In the Nebraska Legislature, some lawmakers who have questioned the streetcar’s value to the city as a whole have advocated for an extension into North Omaha and toward the airport. State Sen. Justin Wayne of Omaha even proposed legislation that would have allocated state money for the north line.
There was no discussion during the news conference about streetcar extension into South Omaha, though Noddle said afterward that was always considered a future possibility.
Key points that city officials said will be reviewed Nov. 16 by the Urban Design Review Board:
- Of the stations planned at 16 stops along the route, 13 will be at the curb along Farnam, Harney, Capitol Avenue and Eighth Street and used for a single direction. Three will be in the median on Farnam Street between Midtown Crossing and the Blackstone district, shared by riders in both directions. The median stops are to create a safer pedestrian crossing and are expected to slow traffic in the corridor.

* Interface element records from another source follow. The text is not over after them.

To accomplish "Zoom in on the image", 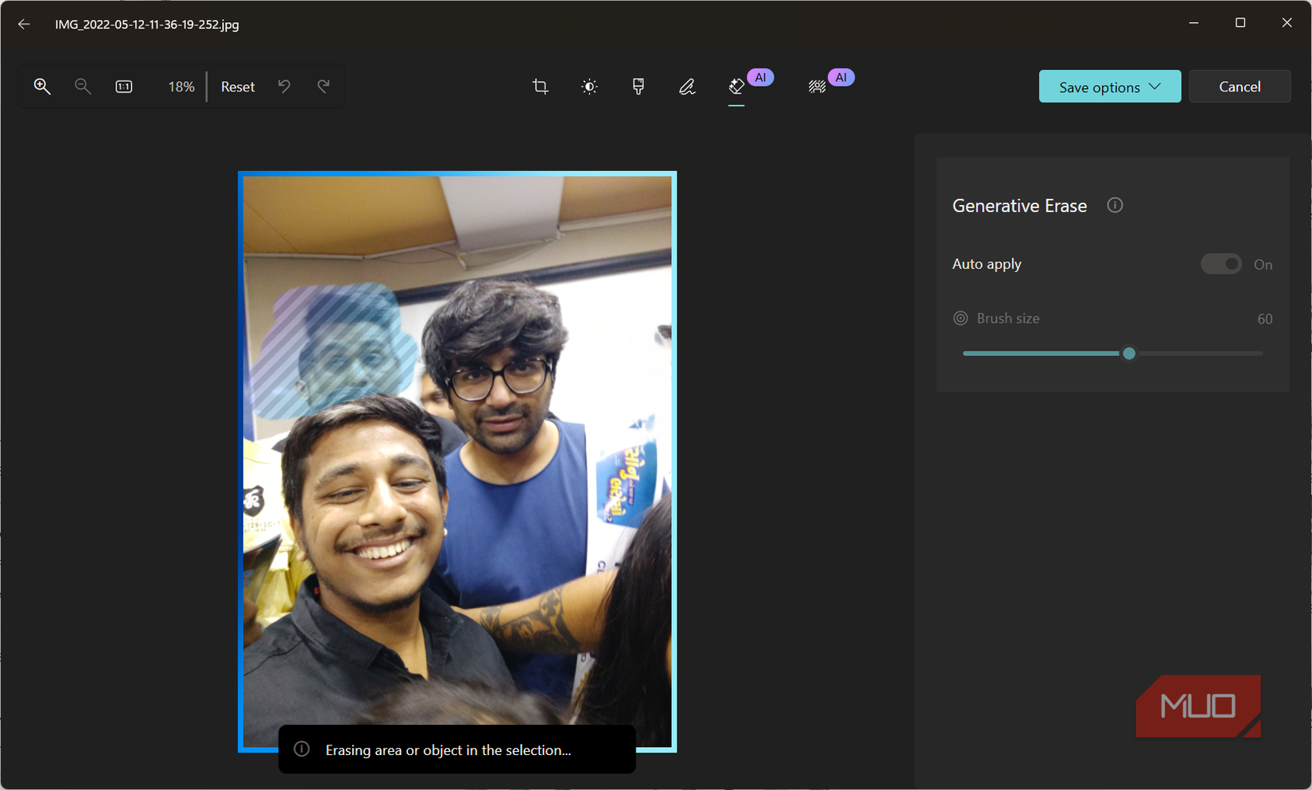I will [42, 86].
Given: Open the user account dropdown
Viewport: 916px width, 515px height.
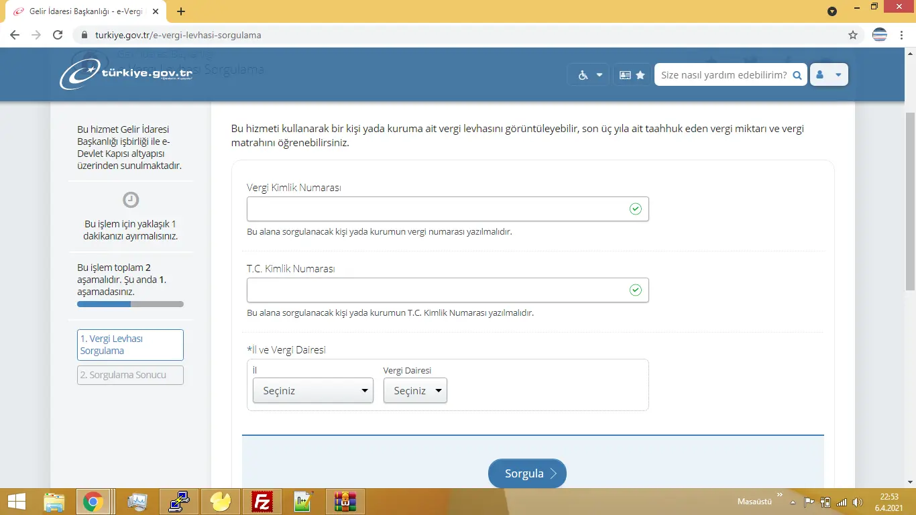Looking at the screenshot, I should (829, 75).
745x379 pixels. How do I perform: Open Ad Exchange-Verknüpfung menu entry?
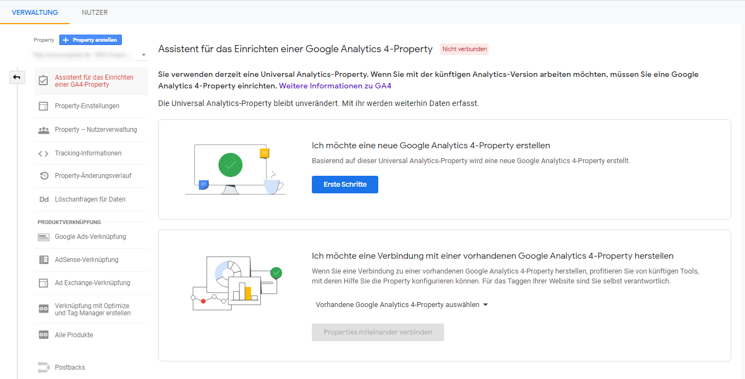point(92,283)
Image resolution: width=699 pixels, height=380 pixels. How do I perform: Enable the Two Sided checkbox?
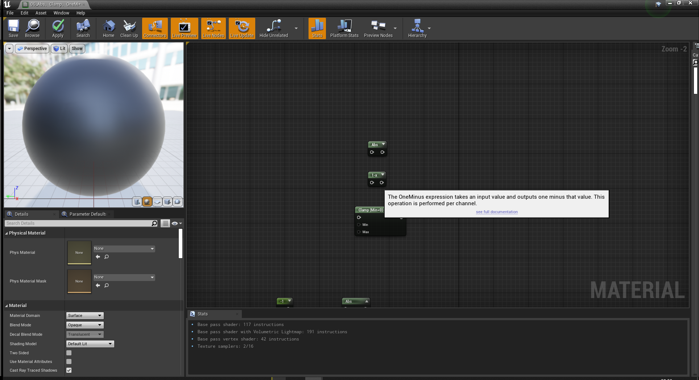click(69, 352)
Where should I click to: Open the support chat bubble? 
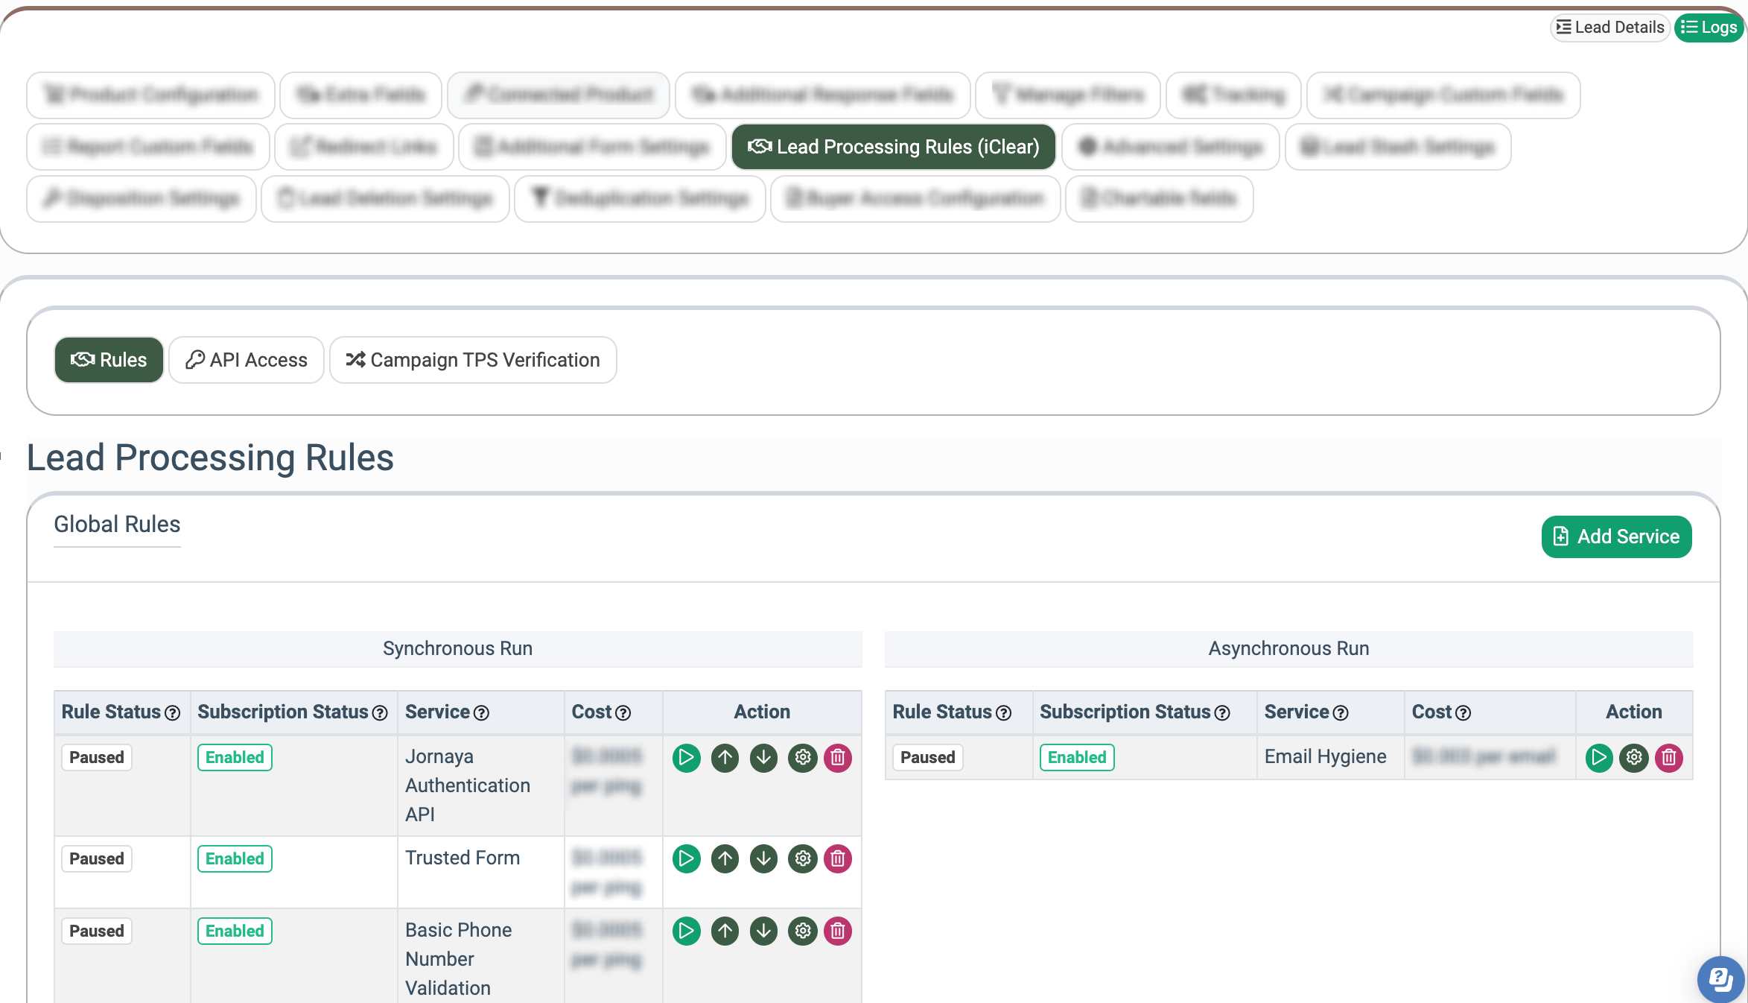(1720, 978)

- Three Traction Power Substations to be built along the route will send electric current to overhead lines that power the streetcar. The TPSS sites are at Turner Boulevard and Farnam Street, 24th Avenue and Farnam Street, and 16th and Douglas Streets. The substations are to be “concealed” with landscaping murals and brick facing. The 16th and Douglas TPSS is to be built into an existing city-owned parking lot.
- The Vehicle Maintenance Facility is to be located near the south entrance of the CHI Health Center’s Lot A (on the northeast corner of Riverfront Drive and Eighth Street), and the entrance to Lot A is to be relocated. This 36,000-square-foot building is to house the six main streetcar vehicles yet to be purchased.
- Bids from the various carmaker contenders are to be opened Jan. 24, with the selection likely in February. The streetcar style is to provide “level boarding” to meet Americans with Disabilities Act standards, and for capability for streetcars to run off-wire up to 40% of the route.
- The Farnam and Harney Street bridges over Interstate 480 are to be replaced during construction of the streetcar project. Both bridges are part of a previous plan by the Nebraska Department of Transportation to improve Omaha bridges, city officials said. NDOT is to provide a portion of the funding and is to approve design, lighting and pedestrian and bikeway features.
According to the Streetcar Authority website, the modern streetcar is to be up and running in 2027.
As planned, the streetcar will take passengers from downtown to midtown along Farnam and Harney Streets. There are a few stretches in the north-south direction as well, along Eighth and 10th Streets downtown.
Stothert reiterated Tuesday that first-phase construction will not raise the property tax rate.
The Omaha City Council earlier approved the sale of about $440 million in bonds to finance initial construction of the project. Bond debt would be paid off with TIF (tax-increment financing) revenue.
An independent consultant has told city leaders that anticipated new development and higher property values sparked by the streetcar should produce enough TIF revenue to pay off the bonds without raising the tax levy.
The mayor noted that the streetcar has spurred development including about $1 billion from the planned $600 million Mutual of Omaha downtown tower along the route and future changes around its current midtown campus.
Heath Mello, president and CEO of the Greater Omaha Chamber, said that the streetcar is good for business and that he expects it to help the regional economy.
“If we’re going to be a city of the future, the modern streetcar is taking us there,” he said.